On our clusters, thanks to OAR, users can perform very fine tuning of their job submissions. Before going further, you should make sure you have a good understanding of OAR commands behaviour and usage as described here.
This feature is still experimental. We advise you to test it before automating your submissions or workflows.
It can occur that, in some cases, jobs need to run a longer time than the maximum walltime allowed and the program does not have a way to save its status to be able to restart from where it stopped. On Dahu compute nodes, CRIU coupled with OAR via a daemon, allows jobs to checkpoint themselves. CRIU can dump an entire process tree (sequential jobs only, no inter node communication handling) and its memory on disk for stopping the job and further restart from the dump.
A simple mechanism has been set up to link CRIU to the checkpoint and idempotent OAR features so that a long job is automatically checkpointed a short time before the walltime and automatically restarted afterwards.
To set up such a job, you can adapt the following script to your needs:
#!/bin/bash
#OAR -n test_script
#OAR -t idempotent
#OAR -l /nodes=1/core=4,walltime=00:5:00
#OAR -O test.%jobid%.stdout
#OAR -E test.%jobid%.stderr
#OAR --project test
#OAR --checkpoint 240
#OAR --notify mail:Bruno.Bzeznik@univ-grenoble-alpes.fr
# Timeout to adapt: 600 is a good value for bigger jobs
RESUME_TIMEOUT=90
# Handler for checkpointing signal sent by OAR
handler() { echo "Caught checkpoint signal at: `date`"
echo "Checkpointing..."
echo -e "$PROG_PID\n$(pwd)" > /var/lib/checkpoints/$OAR_JOB_ID.checkpoint
}
trap handler SIGUSR2
# Load environment
source /applis/site/nix.sh
# A checkpoint exists, resuming it
if [ -e checkpoint_ok ]
then
rm -f checkpoint/pidfile
sleep 30
echo -e "$(pwd)" > /var/lib/checkpoints/$OAR_JOB_ID.resume
# Wait for the restore (for pidfile to be created)
declare -i c=1
while [ \! -e checkpoint/pidfile -a $c -le $RESUME_TIMEOUT ]
do
sleep 1
let c++
done
if [ $c -eq $RESUME_TIMEOUT ]
then
echo "ERROR: Timeout on resume!" >&2
exit 3
fi
sleep 5
PROG_PID=$(cat checkpoint/pidfile)
# No checkpoint, starting the program
else
nohup stress --cpu 4 --io 4 --vm 2 -v &
PROG_PID=$!
fi
# Wait for $PROG_PID (`wait` does not work in all cases, and
# bash kills the script when a trap occurs within a wait)
while [ -e /proc/$PROG_PID ]
do
sleep 1
done
# Now that the process has exited, we have to wait for the checkpoint
# to be finished.

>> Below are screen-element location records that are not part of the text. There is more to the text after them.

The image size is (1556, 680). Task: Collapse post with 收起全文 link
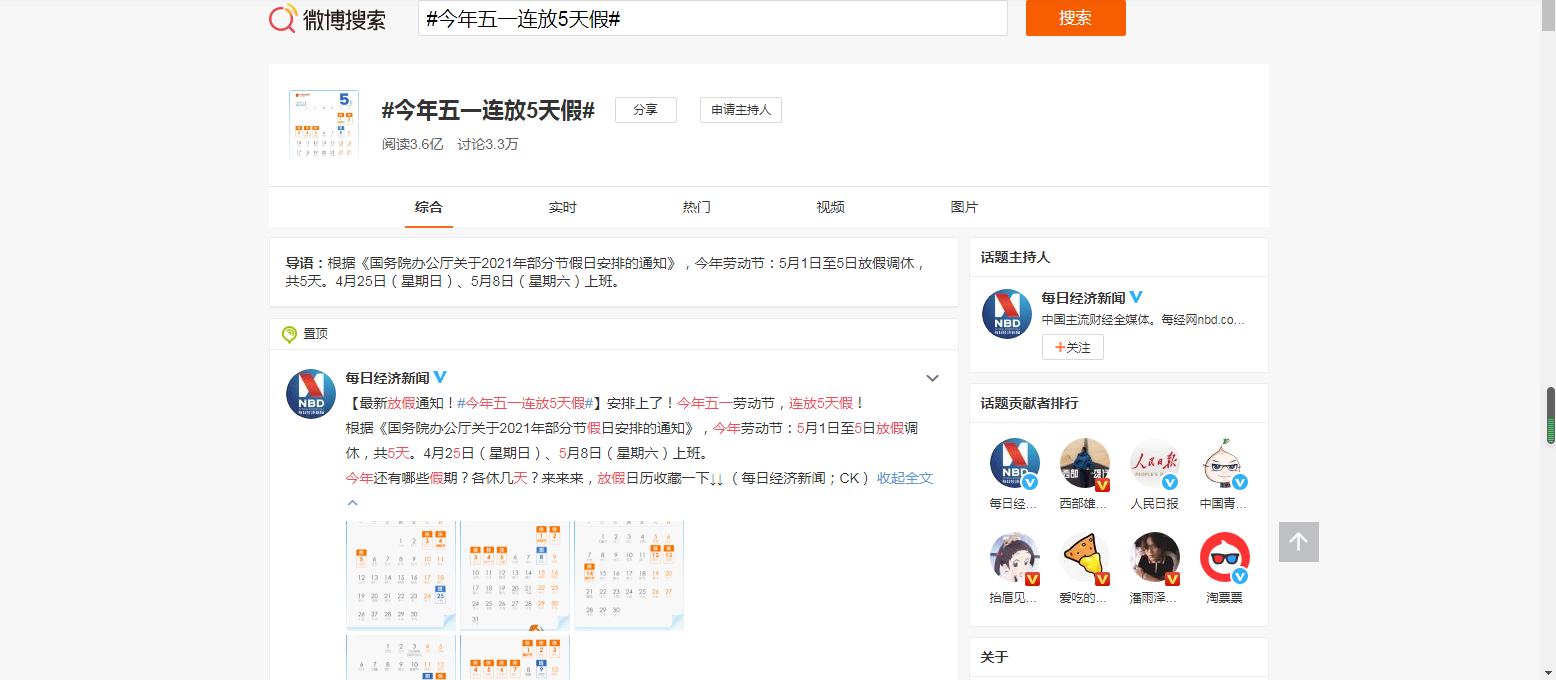pos(904,478)
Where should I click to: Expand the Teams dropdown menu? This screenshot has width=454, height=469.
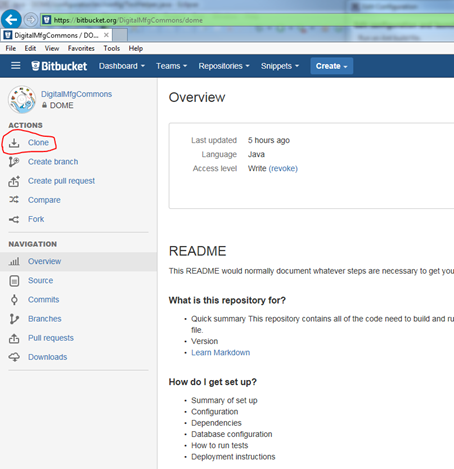click(x=171, y=66)
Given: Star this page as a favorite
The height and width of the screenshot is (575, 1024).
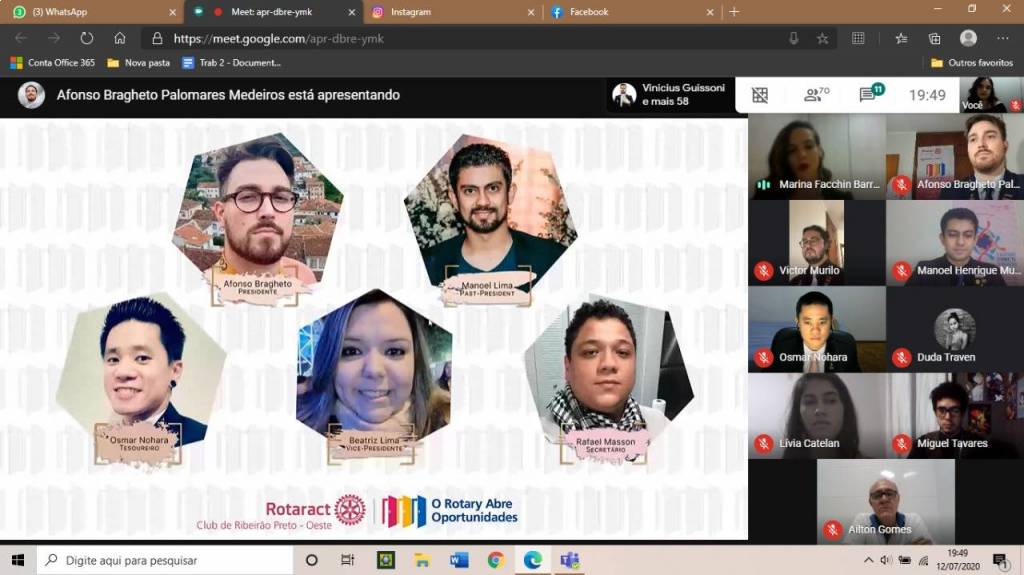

The checkpoint_ok file is removed only before doing
# a new checkpoint.
while [ \! -e checkpoint_ok ]
do
sleep 1
done
# Idempotent job exits with 99 code to be automatically re-submitted
exit 99
The job working directory MUST be on a shared filesystem, such as /bettik
, as the dump is created inside a checkpoint sub-directory that needs to be available from every nodes for the resume. All the files opened by your program must of course also be on a shared filesystem. Be careful about temporary directories!
Bold parts in the previous script are to be replaced. Your program launch command should be placed between nohup
and &
. The final &
is very important as your program should run in the background, for the script to catch the PID
to be checkpointed.
In some cases, the resume might fail. One of the reasons is that the PID
used by the program could not be restored because it was already in use by another process on the node. In that case, the automatic re-submission system is stopped and you will have to manually submit again your job, with the hope that the new job will start on another node with the available requested PID.
The output of your program will always go into the output of the first job of the idempotency tree (test.%jobid%.stdout
in our example, with the jobid
of the initial job)
It is important to test if the checkpoint works. To do so, you can force the job to checkpoint itslef with the following command:
oardel --checkpoint $JOB_ID
A checkpoint directory should be created in the working directory, and the job should complete (be killed). As it is a manual checkpoint, you will have to manually restart your job, so, submit it again with oarsub
. Then, check if the job is correctly resumed. It’s recommended to repeat this operation at least one time again to be sure that a resumed job can also be checkpointed.